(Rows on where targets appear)
====================
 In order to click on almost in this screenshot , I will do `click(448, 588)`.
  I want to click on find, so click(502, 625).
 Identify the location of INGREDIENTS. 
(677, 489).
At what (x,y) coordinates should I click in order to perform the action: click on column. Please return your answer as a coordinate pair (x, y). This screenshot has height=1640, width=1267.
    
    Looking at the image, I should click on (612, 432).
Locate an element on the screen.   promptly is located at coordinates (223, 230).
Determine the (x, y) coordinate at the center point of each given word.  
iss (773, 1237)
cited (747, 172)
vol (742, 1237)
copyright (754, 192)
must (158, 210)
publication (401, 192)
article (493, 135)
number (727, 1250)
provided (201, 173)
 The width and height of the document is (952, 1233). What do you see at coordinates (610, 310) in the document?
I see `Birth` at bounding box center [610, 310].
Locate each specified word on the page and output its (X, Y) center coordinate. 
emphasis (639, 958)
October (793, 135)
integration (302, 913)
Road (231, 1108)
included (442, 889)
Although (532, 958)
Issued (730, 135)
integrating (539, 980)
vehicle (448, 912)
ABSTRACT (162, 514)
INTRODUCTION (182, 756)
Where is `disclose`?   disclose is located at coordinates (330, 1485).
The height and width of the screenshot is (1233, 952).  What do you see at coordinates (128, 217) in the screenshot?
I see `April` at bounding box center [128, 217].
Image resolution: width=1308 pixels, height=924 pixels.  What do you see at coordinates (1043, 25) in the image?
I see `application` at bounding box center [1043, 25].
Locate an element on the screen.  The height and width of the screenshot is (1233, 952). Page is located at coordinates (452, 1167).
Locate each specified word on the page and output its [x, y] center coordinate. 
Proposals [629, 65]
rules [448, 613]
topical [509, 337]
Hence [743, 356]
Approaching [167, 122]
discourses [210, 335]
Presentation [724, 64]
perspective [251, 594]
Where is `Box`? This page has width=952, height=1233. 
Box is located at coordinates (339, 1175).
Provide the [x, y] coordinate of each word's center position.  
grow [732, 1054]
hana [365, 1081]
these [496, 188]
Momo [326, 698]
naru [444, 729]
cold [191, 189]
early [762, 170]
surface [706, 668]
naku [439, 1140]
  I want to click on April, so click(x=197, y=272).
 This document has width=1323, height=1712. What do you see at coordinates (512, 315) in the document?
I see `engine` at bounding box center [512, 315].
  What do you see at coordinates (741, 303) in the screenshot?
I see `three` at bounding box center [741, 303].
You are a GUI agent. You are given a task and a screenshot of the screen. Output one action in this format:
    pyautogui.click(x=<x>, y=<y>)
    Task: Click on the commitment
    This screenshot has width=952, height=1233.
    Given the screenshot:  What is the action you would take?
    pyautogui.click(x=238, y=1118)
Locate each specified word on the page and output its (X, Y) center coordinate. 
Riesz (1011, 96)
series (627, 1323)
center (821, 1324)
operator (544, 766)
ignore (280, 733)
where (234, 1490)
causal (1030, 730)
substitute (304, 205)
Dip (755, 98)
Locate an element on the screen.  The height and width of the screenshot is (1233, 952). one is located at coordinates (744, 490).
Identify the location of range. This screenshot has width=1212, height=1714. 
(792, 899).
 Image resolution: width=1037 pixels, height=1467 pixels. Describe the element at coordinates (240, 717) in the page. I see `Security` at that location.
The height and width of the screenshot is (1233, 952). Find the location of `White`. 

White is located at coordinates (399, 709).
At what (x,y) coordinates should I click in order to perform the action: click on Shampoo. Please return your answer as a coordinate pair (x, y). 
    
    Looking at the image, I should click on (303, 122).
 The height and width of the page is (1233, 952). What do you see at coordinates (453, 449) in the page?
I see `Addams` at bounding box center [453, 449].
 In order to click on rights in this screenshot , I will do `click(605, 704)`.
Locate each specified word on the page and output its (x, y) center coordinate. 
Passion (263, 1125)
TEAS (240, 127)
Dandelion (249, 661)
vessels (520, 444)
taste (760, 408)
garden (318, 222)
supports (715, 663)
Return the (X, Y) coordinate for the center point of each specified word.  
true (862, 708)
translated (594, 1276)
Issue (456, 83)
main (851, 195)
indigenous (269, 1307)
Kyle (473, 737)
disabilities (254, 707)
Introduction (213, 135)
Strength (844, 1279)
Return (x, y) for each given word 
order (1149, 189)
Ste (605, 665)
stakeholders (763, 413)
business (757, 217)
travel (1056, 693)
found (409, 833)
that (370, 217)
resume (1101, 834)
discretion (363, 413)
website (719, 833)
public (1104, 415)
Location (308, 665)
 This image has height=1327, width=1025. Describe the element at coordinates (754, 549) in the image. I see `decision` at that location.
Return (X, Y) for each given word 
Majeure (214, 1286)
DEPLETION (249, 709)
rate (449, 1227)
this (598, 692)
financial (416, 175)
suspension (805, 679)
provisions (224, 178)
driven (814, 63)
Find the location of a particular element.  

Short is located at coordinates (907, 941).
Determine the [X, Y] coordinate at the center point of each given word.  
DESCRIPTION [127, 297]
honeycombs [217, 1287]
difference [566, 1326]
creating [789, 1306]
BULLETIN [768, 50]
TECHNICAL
====================
* EXERCISE INSTRUCTIONS
Rewrite every line of the items above as a numbered list, omitting any blank lines.

* ANSWER TO THIS EXERCISE
1.  In order to click on almost in this screenshot , I will do `click(448, 588)`.
2.   I want to click on find, so click(502, 625).
3.  Identify the location of INGREDIENTS. 
4. (677, 489).
5. At what (x,y) coordinates should I click in order to perform the action: click on column. Please return your answer as a coordinate pair (x, y). This screenshot has height=1640, width=1267.
6.     Looking at the image, I should click on (612, 432).
7. Locate an element on the screen.   promptly is located at coordinates (223, 230).
8. Determine the (x, y) coordinate at the center point of each given word.  
9. iss (773, 1237)
10. cited (747, 172)
11. vol (742, 1237)
12. copyright (754, 192)
13. must (158, 210)
14. publication (401, 192)
15. article (493, 135)
16. number (727, 1250)
17. provided (201, 173)
18.  The width and height of the document is (952, 1233). What do you see at coordinates (610, 310) in the document?
19. I see `Birth` at bounding box center [610, 310].
20. Locate each specified word on the page and output its (X, Y) center coordinate. 
21. emphasis (639, 958)
22. October (793, 135)
23. integration (302, 913)
24. Road (231, 1108)
25. included (442, 889)
26. Although (532, 958)
27. Issued (730, 135)
28. integrating (539, 980)
29. vehicle (448, 912)
30. ABSTRACT (162, 514)
31. INTRODUCTION (182, 756)
32. Where is `disclose`?   disclose is located at coordinates (330, 1485).
33. The height and width of the screenshot is (1233, 952).  What do you see at coordinates (128, 217) in the screenshot?
34. I see `April` at bounding box center [128, 217].
35. Image resolution: width=1308 pixels, height=924 pixels.  What do you see at coordinates (1043, 25) in the image?
36. I see `application` at bounding box center [1043, 25].
37. Locate an element on the screen.  The height and width of the screenshot is (1233, 952). Page is located at coordinates (452, 1167).
38. Locate each specified word on the page and output its [x, y] center coordinate. 
39. Proposals [629, 65]
40. rules [448, 613]
41. topical [509, 337]
42. Hence [743, 356]
43. Approaching [167, 122]
44. discourses [210, 335]
45. Presentation [724, 64]
46. perspective [251, 594]
47. Where is `Box`? This page has width=952, height=1233. 
48. Box is located at coordinates (339, 1175).
49. Provide the [x, y] coordinate of each word's center position.  
50. grow [732, 1054]
51. hana [365, 1081]
52. these [496, 188]
53. Momo [326, 698]
54. naru [444, 729]
55. cold [191, 189]
56. early [762, 170]
57. surface [706, 668]
58. naku [439, 1140]
59.   I want to click on April, so click(x=197, y=272).
60.  This document has width=1323, height=1712. What do you see at coordinates (512, 315) in the document?
61. I see `engine` at bounding box center [512, 315].
62.   What do you see at coordinates (741, 303) in the screenshot?
63. I see `three` at bounding box center [741, 303].
64. You are a GUI agent. You are given a task and a screenshot of the screen. Output one action in this format:
65.     pyautogui.click(x=<x>, y=<y>)
66.     Task: Click on the commitment
67.     This screenshot has width=952, height=1233.
68.     Given the screenshot:  What is the action you would take?
69.     pyautogui.click(x=238, y=1118)
70. Locate each specified word on the page and output its (X, Y) center coordinate. 
71. Riesz (1011, 96)
72. series (627, 1323)
73. center (821, 1324)
74. operator (544, 766)
75. ignore (280, 733)
76. where (234, 1490)
77. causal (1030, 730)
78. substitute (304, 205)
79. Dip (755, 98)
80. Locate an element on the screen.  The height and width of the screenshot is (1233, 952). one is located at coordinates (744, 490).
81. Identify the location of range. This screenshot has width=1212, height=1714. 
82. (792, 899).
83.  Image resolution: width=1037 pixels, height=1467 pixels. Describe the element at coordinates (240, 717) in the page. I see `Security` at that location.
84. The height and width of the screenshot is (1233, 952). Find the location of `White`. 
85. White is located at coordinates (399, 709).
86. At what (x,y) coordinates should I click in order to perform the action: click on Shampoo. Please return your answer as a coordinate pair (x, y). 
87.     Looking at the image, I should click on (303, 122).
88.  The height and width of the page is (1233, 952). What do you see at coordinates (453, 449) in the page?
89. I see `Addams` at bounding box center [453, 449].
90.  In order to click on rights in this screenshot , I will do `click(605, 704)`.
91. Locate each specified word on the page and output its (x, y) center coordinate. 
92. Passion (263, 1125)
93. TEAS (240, 127)
94. Dandelion (249, 661)
95. vessels (520, 444)
96. taste (760, 408)
97. garden (318, 222)
98. supports (715, 663)
99. Return the (X, Y) coordinate for the center point of each specified word.  
100. true (862, 708)
101. translated (594, 1276)
102. Issue (456, 83)
103. main (851, 195)
104. indigenous (269, 1307)
105. Kyle (473, 737)
106. disabilities (254, 707)
107. Introduction (213, 135)
108. Strength (844, 1279)
109. Return (x, y) for each given word 
110. order (1149, 189)
111. Ste (605, 665)
112. stakeholders (763, 413)
113. business (757, 217)
114. travel (1056, 693)
115. found (409, 833)
116. that (370, 217)
117. resume (1101, 834)
118. discretion (363, 413)
119. website (719, 833)
120. public (1104, 415)
121. Location (308, 665)
122.  This image has height=1327, width=1025. Describe the element at coordinates (754, 549) in the image. I see `decision` at that location.
123. Return (X, Y) for each given word 
124. Majeure (214, 1286)
125. DEPLETION (249, 709)
126. rate (449, 1227)
127. this (598, 692)
128. financial (416, 175)
129. suspension (805, 679)
130. provisions (224, 178)
131. driven (814, 63)
132. Find the location of a particular element.  
133. Short is located at coordinates (907, 941).
134. Determine the [X, Y] coordinate at the center point of each given word.  
135. DESCRIPTION [127, 297]
136. honeycombs [217, 1287]
137. difference [566, 1326]
138. creating [789, 1306]
139. BULLETIN [768, 50]
140. TECHNICAL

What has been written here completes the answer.